Begin at the line where "You are a computer-use agent. Screen" appears and reproduce exactly every line through the end of the data below, both included, skipping pictures.

*** Begin section ***

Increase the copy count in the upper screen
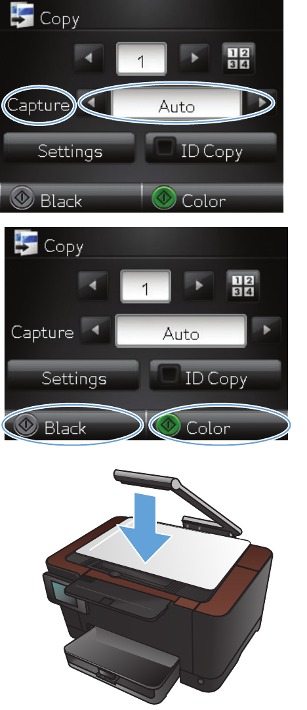Viewport: 307px width, 710px height. pyautogui.click(x=194, y=59)
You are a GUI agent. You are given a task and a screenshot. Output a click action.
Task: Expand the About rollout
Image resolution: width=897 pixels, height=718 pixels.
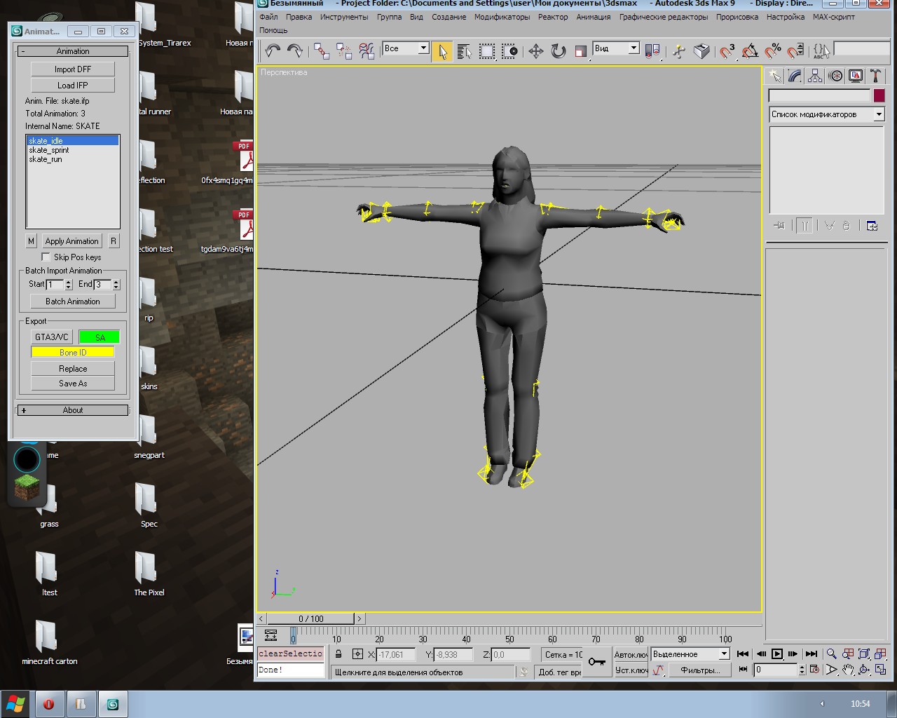point(73,410)
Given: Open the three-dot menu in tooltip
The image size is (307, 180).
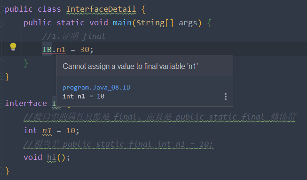Looking at the screenshot, I should pos(226,97).
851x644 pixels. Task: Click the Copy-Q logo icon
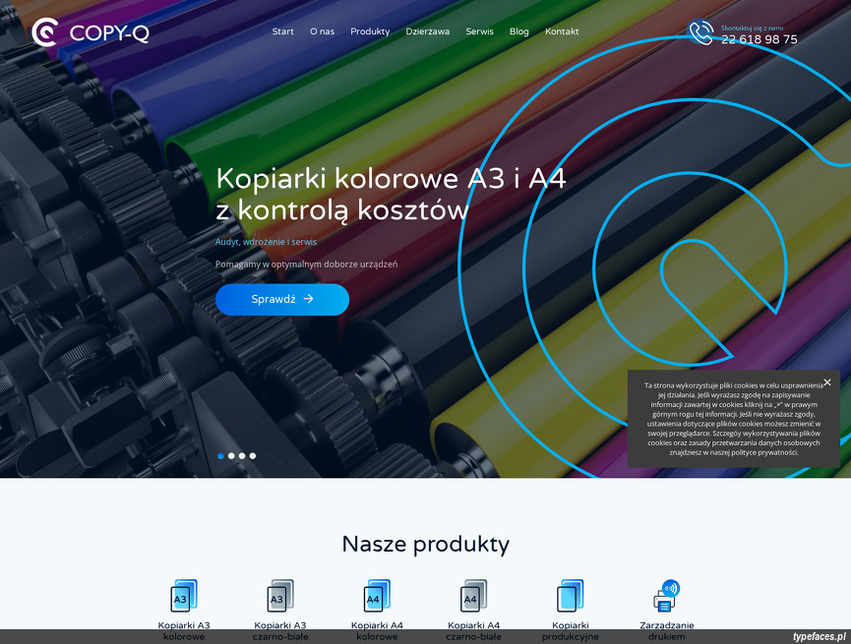click(x=45, y=32)
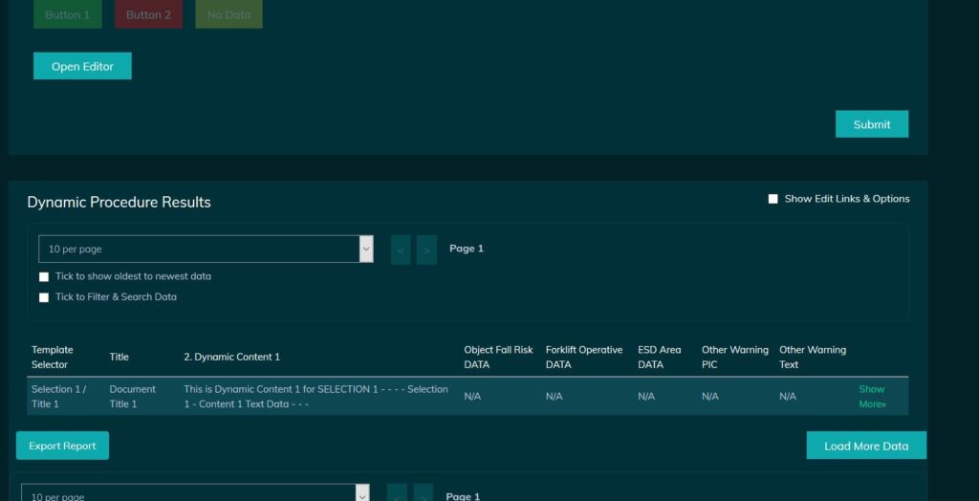Click the next page arrow in the bottom pagination
Image resolution: width=979 pixels, height=501 pixels.
[x=423, y=494]
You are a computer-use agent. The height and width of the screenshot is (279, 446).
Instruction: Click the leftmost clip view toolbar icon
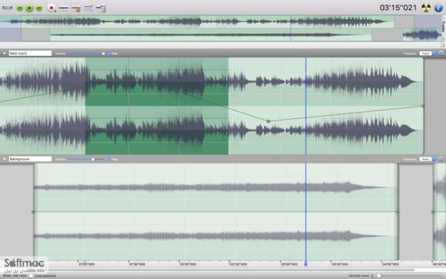tap(7, 8)
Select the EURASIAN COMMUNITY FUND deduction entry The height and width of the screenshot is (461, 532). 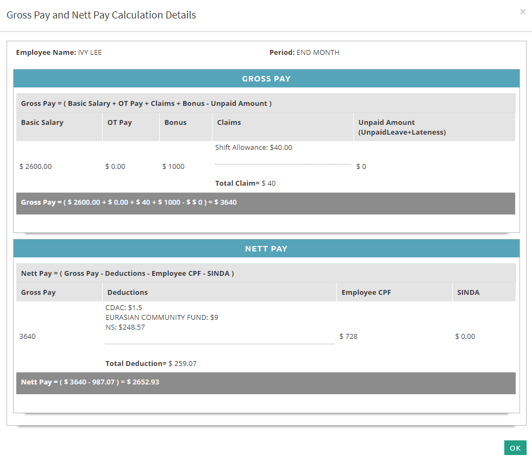pyautogui.click(x=161, y=317)

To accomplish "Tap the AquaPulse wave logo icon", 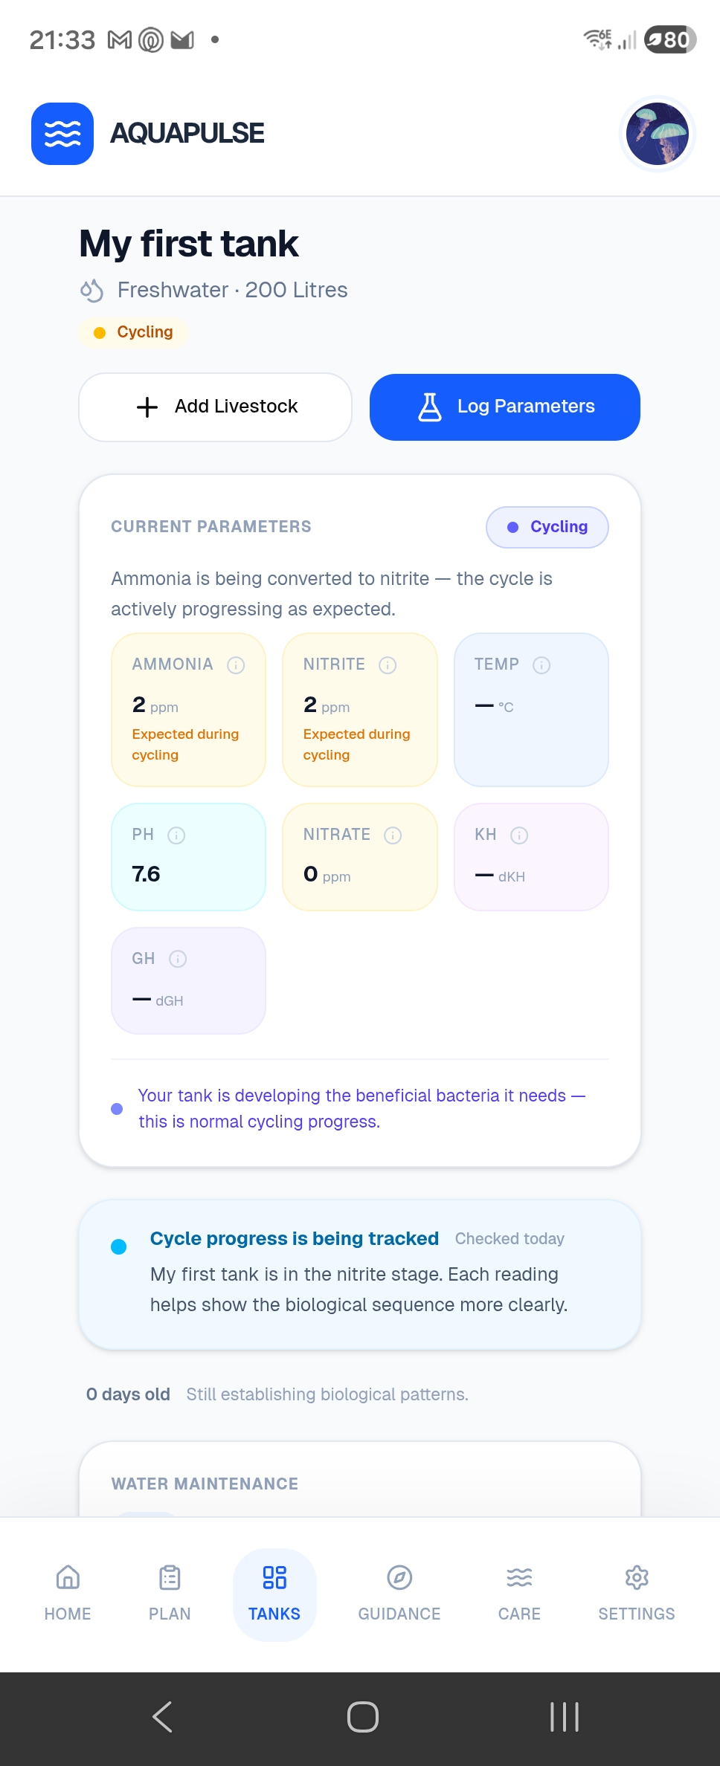I will pos(62,134).
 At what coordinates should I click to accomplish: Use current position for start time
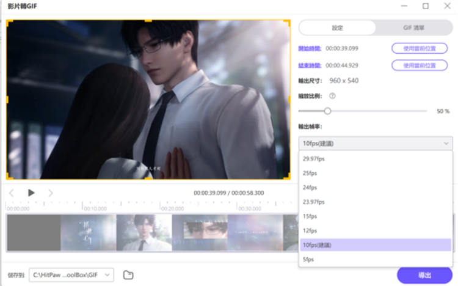414,48
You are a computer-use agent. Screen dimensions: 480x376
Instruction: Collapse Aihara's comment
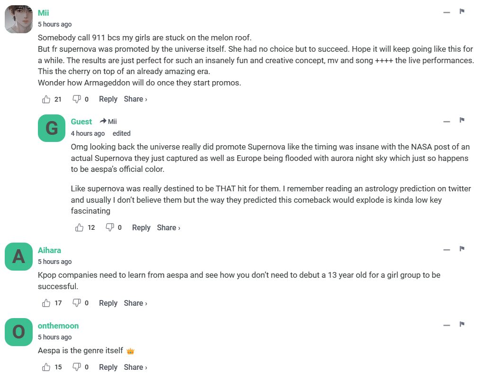pos(446,250)
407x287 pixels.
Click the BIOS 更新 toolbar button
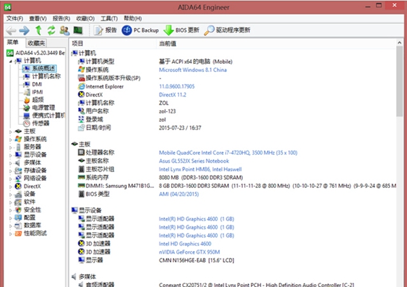(x=182, y=31)
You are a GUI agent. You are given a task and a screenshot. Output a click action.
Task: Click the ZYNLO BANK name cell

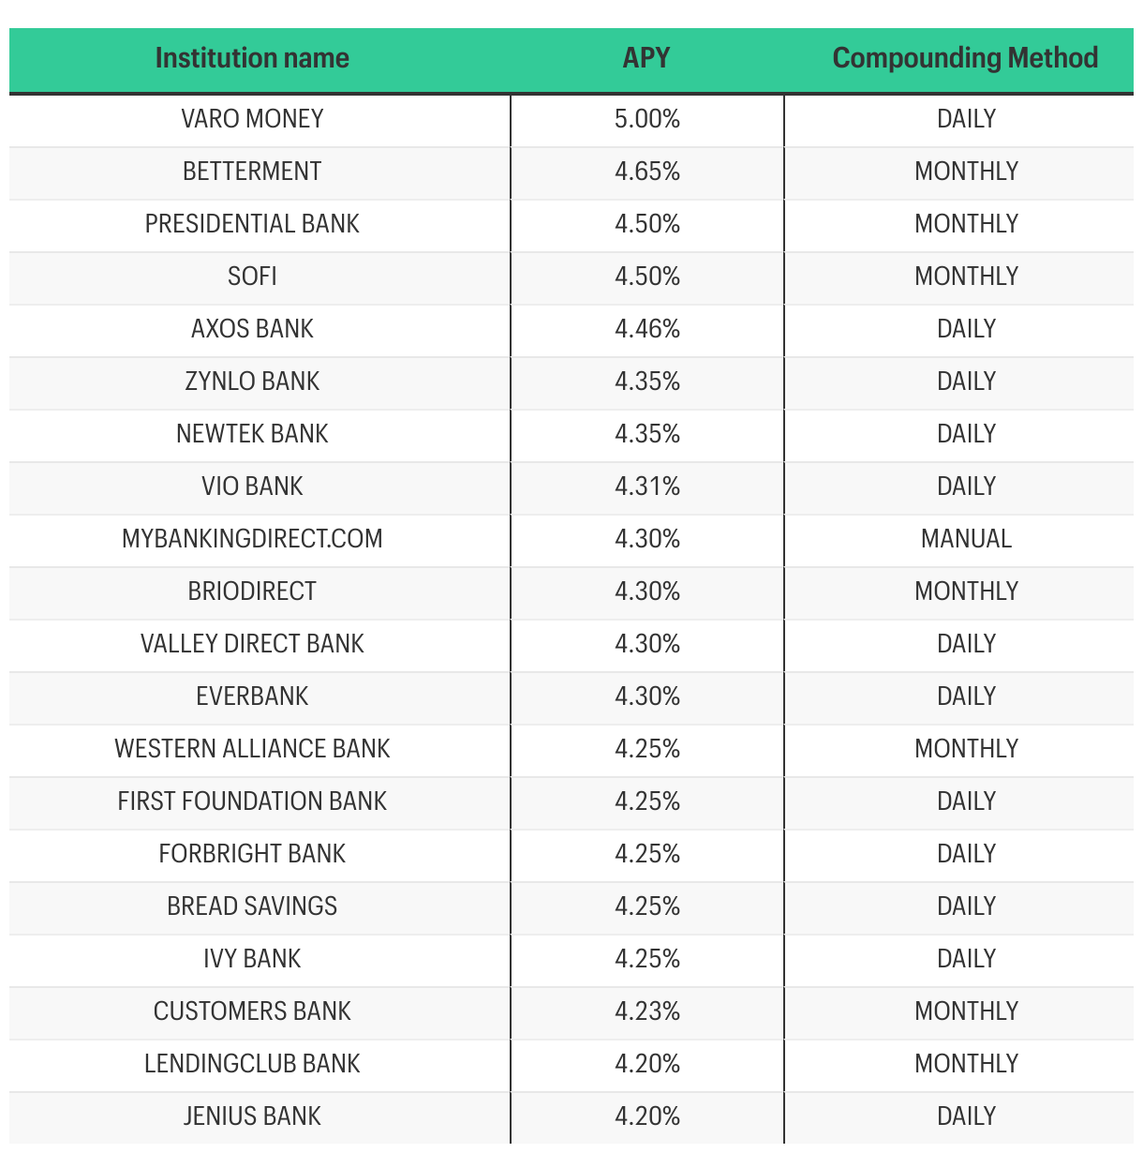tap(252, 382)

*** End section ***

▸ Answer to the problem:
You are a computer-use agent. Screen dimensions: 480x376
Instruction: Collapse Aihara's comment
pos(446,250)
407x287 pixels.
Click the BIOS 更新 toolbar button
(x=182, y=31)
You are a GUI agent. You are given a task and a screenshot. Output a click action.
Task: Click the ZYNLO BANK name cell

tap(252, 382)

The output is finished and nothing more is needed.